* [RECORD EXCERPTS]
◆ ◆ ◆

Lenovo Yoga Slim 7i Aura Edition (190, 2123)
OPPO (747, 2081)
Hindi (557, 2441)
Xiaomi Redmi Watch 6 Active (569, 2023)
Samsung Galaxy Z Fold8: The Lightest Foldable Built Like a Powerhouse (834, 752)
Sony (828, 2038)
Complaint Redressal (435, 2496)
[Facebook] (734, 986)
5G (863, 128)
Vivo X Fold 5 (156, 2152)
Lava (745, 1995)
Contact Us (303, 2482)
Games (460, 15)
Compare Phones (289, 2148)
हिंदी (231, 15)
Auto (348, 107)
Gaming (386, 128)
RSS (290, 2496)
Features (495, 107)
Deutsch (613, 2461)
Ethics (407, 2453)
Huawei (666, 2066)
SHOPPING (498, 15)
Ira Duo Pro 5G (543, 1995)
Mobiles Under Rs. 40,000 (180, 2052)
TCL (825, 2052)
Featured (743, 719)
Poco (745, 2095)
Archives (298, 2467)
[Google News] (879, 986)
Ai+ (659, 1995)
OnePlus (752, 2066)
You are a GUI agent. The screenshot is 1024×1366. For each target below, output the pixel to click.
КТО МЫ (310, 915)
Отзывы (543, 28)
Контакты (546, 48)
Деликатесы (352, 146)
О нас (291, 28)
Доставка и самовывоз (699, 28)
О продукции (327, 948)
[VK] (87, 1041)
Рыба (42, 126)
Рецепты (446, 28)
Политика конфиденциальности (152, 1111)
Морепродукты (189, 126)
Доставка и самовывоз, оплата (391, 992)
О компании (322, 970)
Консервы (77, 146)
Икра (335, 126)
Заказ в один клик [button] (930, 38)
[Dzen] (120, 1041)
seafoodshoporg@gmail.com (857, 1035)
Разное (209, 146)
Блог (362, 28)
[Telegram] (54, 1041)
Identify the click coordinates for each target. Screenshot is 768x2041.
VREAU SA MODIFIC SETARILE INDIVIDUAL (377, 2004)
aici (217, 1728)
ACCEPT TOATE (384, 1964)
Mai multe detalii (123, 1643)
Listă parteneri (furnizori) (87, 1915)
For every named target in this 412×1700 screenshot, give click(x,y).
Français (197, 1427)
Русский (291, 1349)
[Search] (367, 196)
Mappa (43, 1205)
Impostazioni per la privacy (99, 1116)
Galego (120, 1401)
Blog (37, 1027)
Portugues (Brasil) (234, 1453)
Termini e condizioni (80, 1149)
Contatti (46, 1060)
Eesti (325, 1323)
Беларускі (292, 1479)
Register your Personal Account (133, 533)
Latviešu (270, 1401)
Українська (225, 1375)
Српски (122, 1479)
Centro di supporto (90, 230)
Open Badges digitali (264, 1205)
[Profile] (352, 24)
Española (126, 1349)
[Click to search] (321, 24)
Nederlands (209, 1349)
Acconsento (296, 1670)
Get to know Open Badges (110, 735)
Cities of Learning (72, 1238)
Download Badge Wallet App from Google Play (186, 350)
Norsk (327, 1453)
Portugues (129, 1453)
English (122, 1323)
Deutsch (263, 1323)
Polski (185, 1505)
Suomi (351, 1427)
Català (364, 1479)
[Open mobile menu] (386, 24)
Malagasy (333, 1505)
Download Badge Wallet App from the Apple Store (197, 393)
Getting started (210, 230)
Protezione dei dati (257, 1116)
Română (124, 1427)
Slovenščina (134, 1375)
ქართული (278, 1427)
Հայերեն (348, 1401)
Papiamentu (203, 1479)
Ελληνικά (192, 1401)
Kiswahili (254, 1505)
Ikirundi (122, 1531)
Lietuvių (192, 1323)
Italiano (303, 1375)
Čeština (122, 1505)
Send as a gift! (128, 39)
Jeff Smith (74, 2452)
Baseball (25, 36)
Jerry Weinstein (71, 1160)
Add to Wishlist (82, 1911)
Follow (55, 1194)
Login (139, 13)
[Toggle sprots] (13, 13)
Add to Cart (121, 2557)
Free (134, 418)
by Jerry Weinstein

◆ ◆ ◆

* [TASK DESCRIPTION]
The answer must hold exactly the lines of the entries above, from the first line through the line that contains "Ira Duo Pro 5G (543, 1995)", and no others.

* [EXPECTED ANSWER]
Lenovo Yoga Slim 7i Aura Edition (190, 2123)
OPPO (747, 2081)
Hindi (557, 2441)
Xiaomi Redmi Watch 6 Active (569, 2023)
Samsung Galaxy Z Fold8: The Lightest Foldable Built Like a Powerhouse (834, 752)
Sony (828, 2038)
Complaint Redressal (435, 2496)
[Facebook] (734, 986)
5G (863, 128)
Vivo X Fold 5 (156, 2152)
Lava (745, 1995)
Contact Us (303, 2482)
Games (460, 15)
Compare Phones (289, 2148)
हिंदी (231, 15)
Auto (348, 107)
Gaming (386, 128)
RSS (290, 2496)
Features (495, 107)
Deutsch (613, 2461)
Ethics (407, 2453)
Huawei (666, 2066)
SHOPPING (498, 15)
Ira Duo Pro 5G (543, 1995)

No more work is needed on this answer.